The Afshar pile khorjin-face below was recently offer for sale on the internet by a good friend of ours, Andy Lloyd, from London, England.
Andy is a hard working rug dealer who travels wide and far to find interesting collector pieces and we like and respect him very much.
In describing his khorjin Andy referred to its design as a “dragon/phoenix” one but, as the following will demonstrate, this is not actually what this iconography is all about.
Here is a very old, in fact it is the oldest Persian soumak khorjin we have ever seen in person or published, closely related weaving.
Early Afshar Soumak khorjin; RK Collection; unpublished
There should be no doubt the iconography in these two khorjin is the same and ours is the archetype/prototype for the group to which both belong.
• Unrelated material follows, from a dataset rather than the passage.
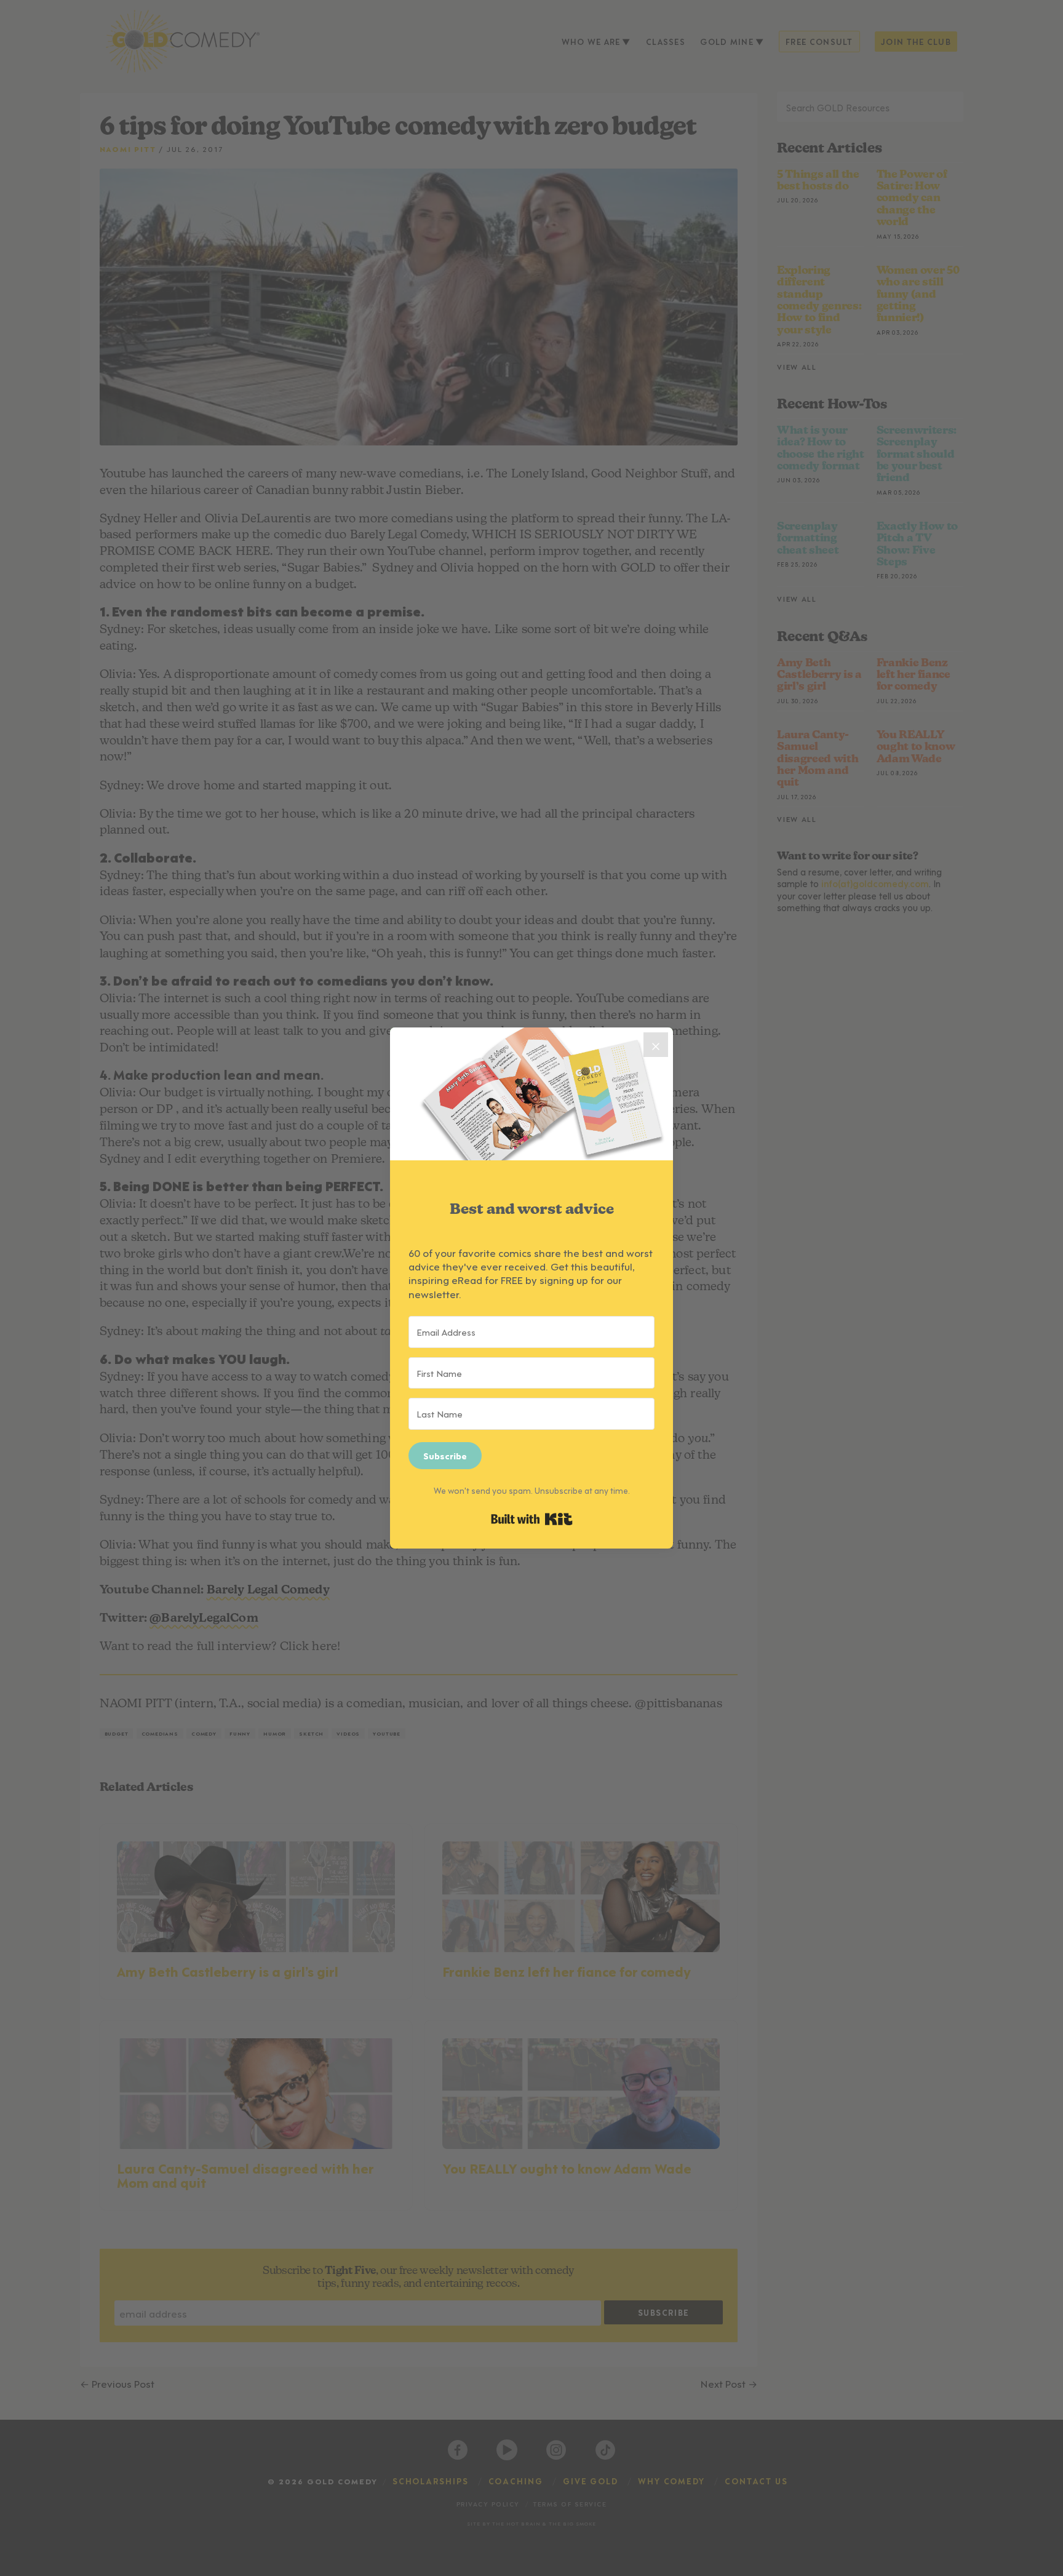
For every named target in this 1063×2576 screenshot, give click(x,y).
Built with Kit (532, 1519)
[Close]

RK has a number of other pictures of similar bags to Andy’s and we could demonstrate the degeneration of the design over at least several weaving generations.
These later bags, like Andy’s, incorporate some other, unrelated designs and this, more than anything, is the reason some collectors refer to them as “dragon/phoenix”.
But, in fact, the origin of this genre of Persian khorjin, pile or soumak, has nothing to do with dragons or phoenix.
When the iconography in our bag is studied carefully it is quite easy to see the roots of the pattern a piece like Andy’s displays.